Archeologia Viva n. 54 – novembre/dicembre 1995
di Piero Pruneti
L’Italia è il paese a maggiore concentrazione di beni archeologici. Millenni di stratificazione si sovrappongono in tutta la penisola. Basta trivellare per scoprire ovunque questo nostro petrolio. Ma l’Italia è anche il paese degli archeologi mancati, cioè migliaia di giovani e non più giovani che non hanno trovato e non troveranno il lavoro sognato.
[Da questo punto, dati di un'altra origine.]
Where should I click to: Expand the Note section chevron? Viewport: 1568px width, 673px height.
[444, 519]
Intanto le nostre scuole di specializzazione in archeologia, le migliori al mondo, continuano a sfornare fior di cervelli che hanno studiato quanto un medico e che sono destinati al macero della disoccupazione sullo sfondo paradossale di un patrimonio archeologico grandioso. Un dato per capire: l’ultimo concorso per entrare come archeologo nelle soprintendenze c’è stato nel 1986, il bando del prossimo esce in questi giorni e prevede l’immissione in ruolo di venti o trenta persone… la cifra non ricede commenti.
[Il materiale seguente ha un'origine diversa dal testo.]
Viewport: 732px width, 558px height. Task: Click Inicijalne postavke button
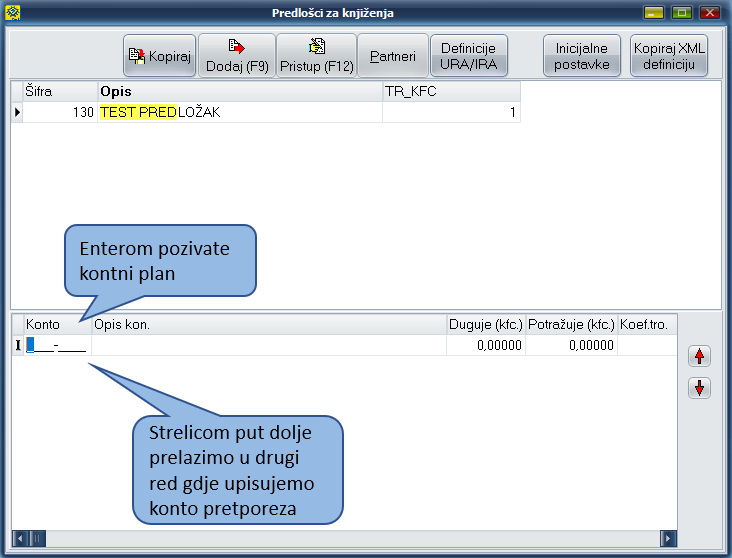580,56
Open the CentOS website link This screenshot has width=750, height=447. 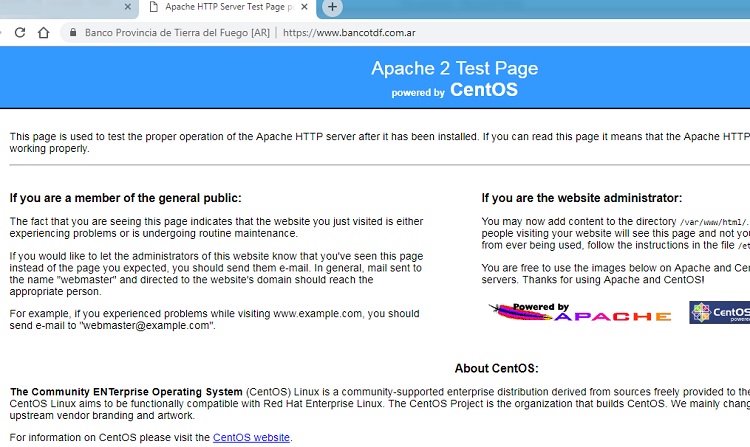(x=251, y=438)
Ancor più grave è che non si sia provveduto neppure a creare l’albo degli archeologo (che costerebbe allo Stato lo spazio di una legge), per cui l’archeologi in Italia è un fantasma che si materializza solo se trova lavoro in una struttura pubblica (soprintendenza o università). Almeno la soddisfazione di sentirsi chiamare con il titolo per cui si è studiato e tirociniato gratuitamente per anni! Conosco persone con alle spalle laurea, specializzazione e innumerevoli campagne di scavo che hanno dovuto togliere dal biglietto da visita la scritta “archeologo” pena l’accusa di millantato credito. Il ministro Paolucci, in un recente incontro presso la Biblioteca nazionale di Firenze di presentazione del preoccupante Dossier archeologia-Duemila aree da valorizzare (edito per i “Quaderni del Circolo Rosselli”), ha detto che i nostri parlamentari riservano ai beni culturali una briciola insignificante delle risorse pubbliche, non perché sono cattivi, ma perché rispecchiano fedelmente le attese degli italiani, e che in democrazia per cambiare le cose occorre cambiare il modo di pensare della gente. Peccato che chi ha gli strumenti per farlo preferisca educare i giovani a suon di karaoke.
Piero Pruneti
direttore di “Archeologia Viva”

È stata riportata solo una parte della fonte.